--- RECORDED DATA ---

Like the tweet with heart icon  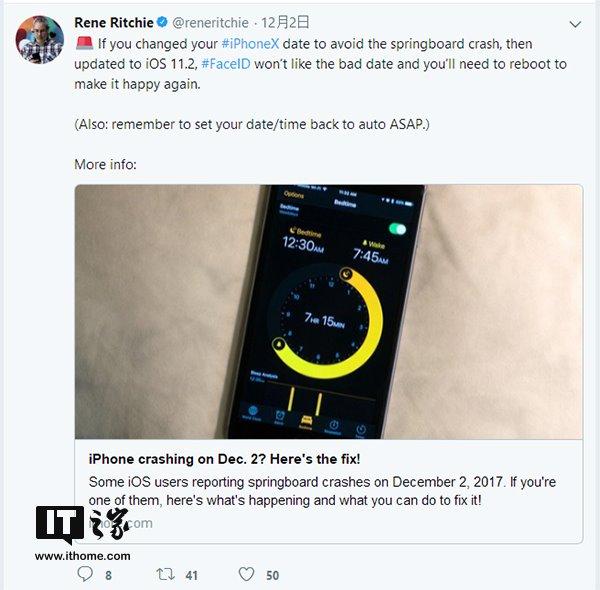click(246, 574)
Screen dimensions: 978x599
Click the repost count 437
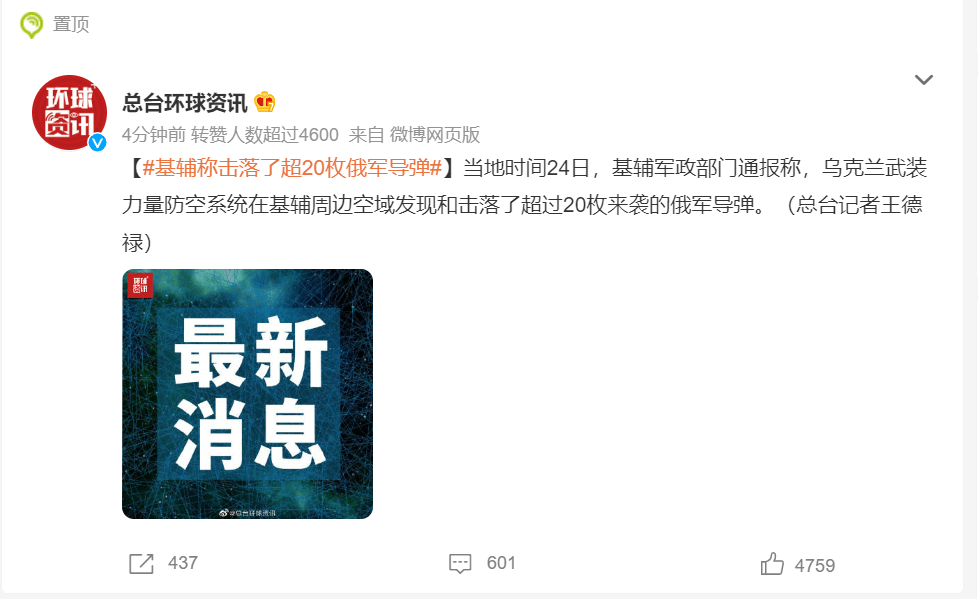point(183,563)
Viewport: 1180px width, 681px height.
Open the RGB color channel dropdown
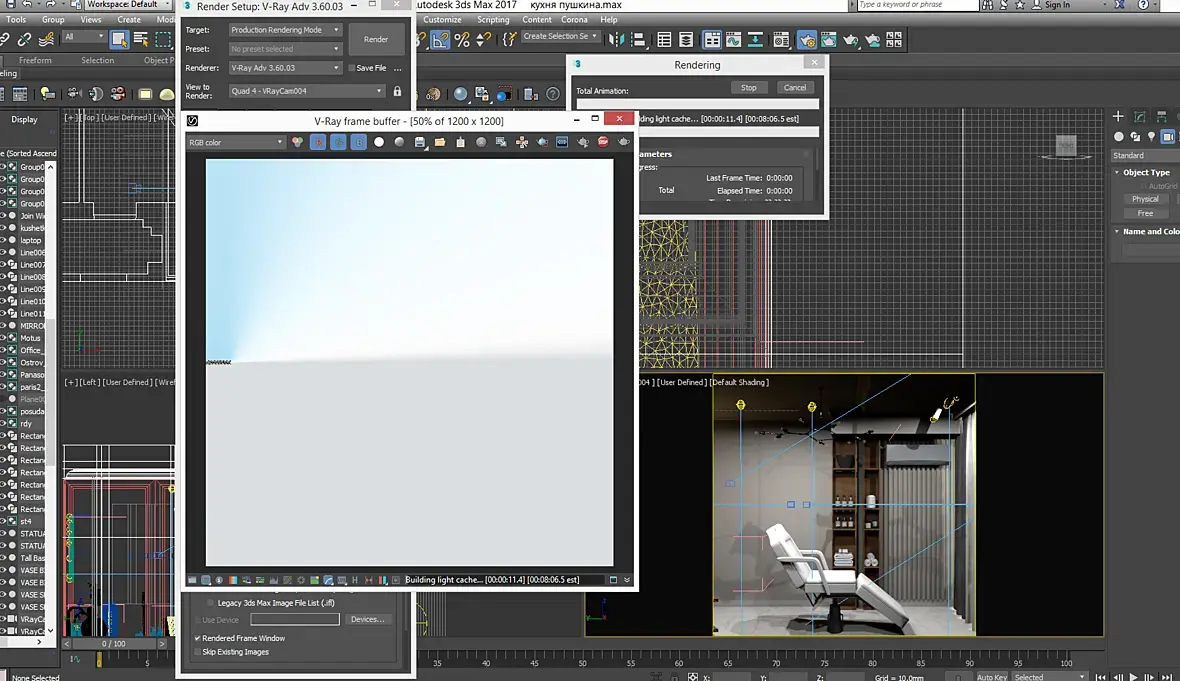point(237,143)
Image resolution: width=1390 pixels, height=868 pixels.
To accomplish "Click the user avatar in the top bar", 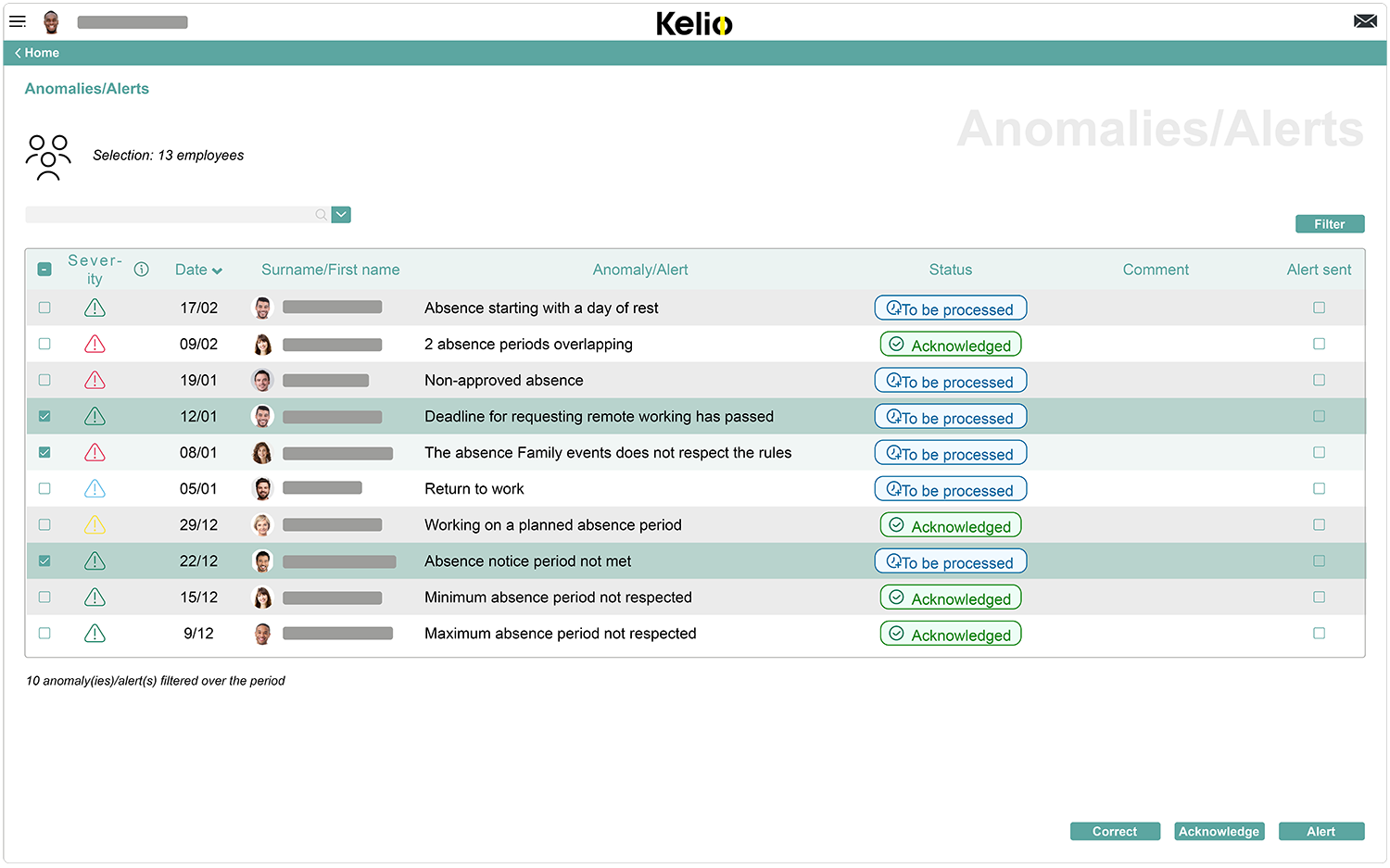I will coord(52,21).
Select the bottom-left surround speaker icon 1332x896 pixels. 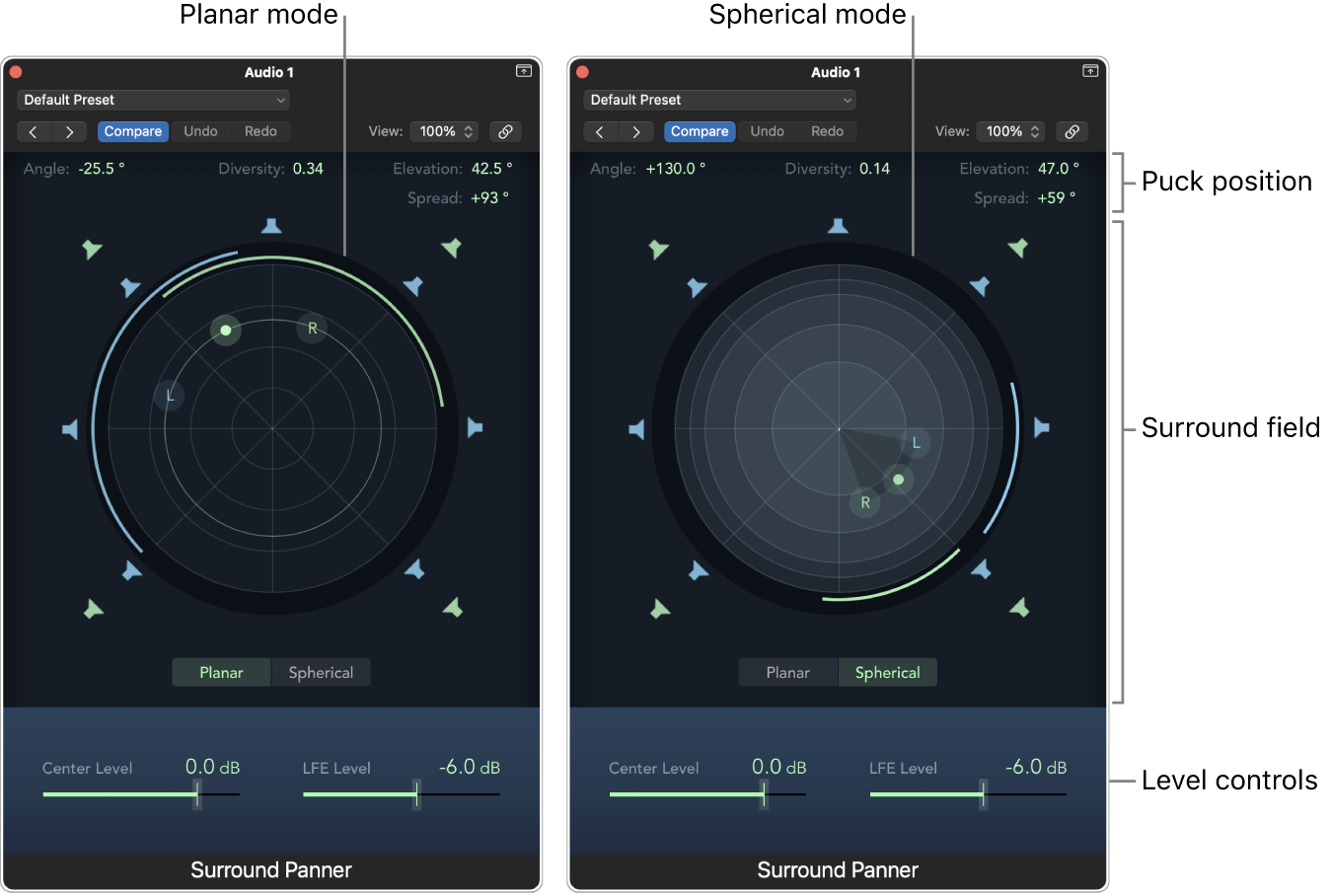(x=94, y=610)
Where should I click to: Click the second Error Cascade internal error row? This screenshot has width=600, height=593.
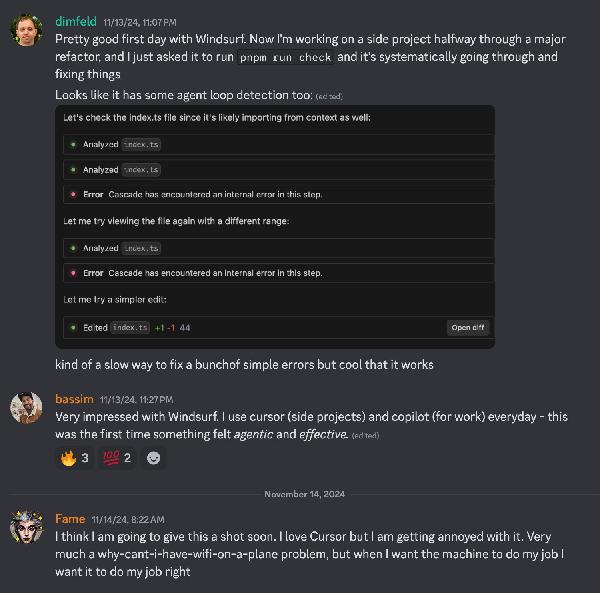point(278,273)
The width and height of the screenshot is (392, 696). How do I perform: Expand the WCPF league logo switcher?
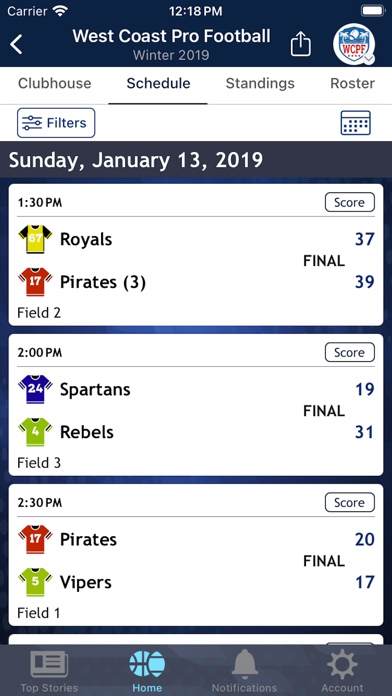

---

▶ **REQUIRED TASK**:
Pick out each line in the entries above that contains the string "height", and copy those lines in full. Matching is case-sensitive.

▶ **CORRECT ANSWER**:
Viewport: 1180px width, 681px height.
Image resolution: width=1390 pixels, height=868 pixels.
Where should I click to: Click the second Error Cascade internal error row? This screenshot has width=600, height=593.
The width and height of the screenshot is (392, 696). How do I perform: Expand the WCPF league logo switcher?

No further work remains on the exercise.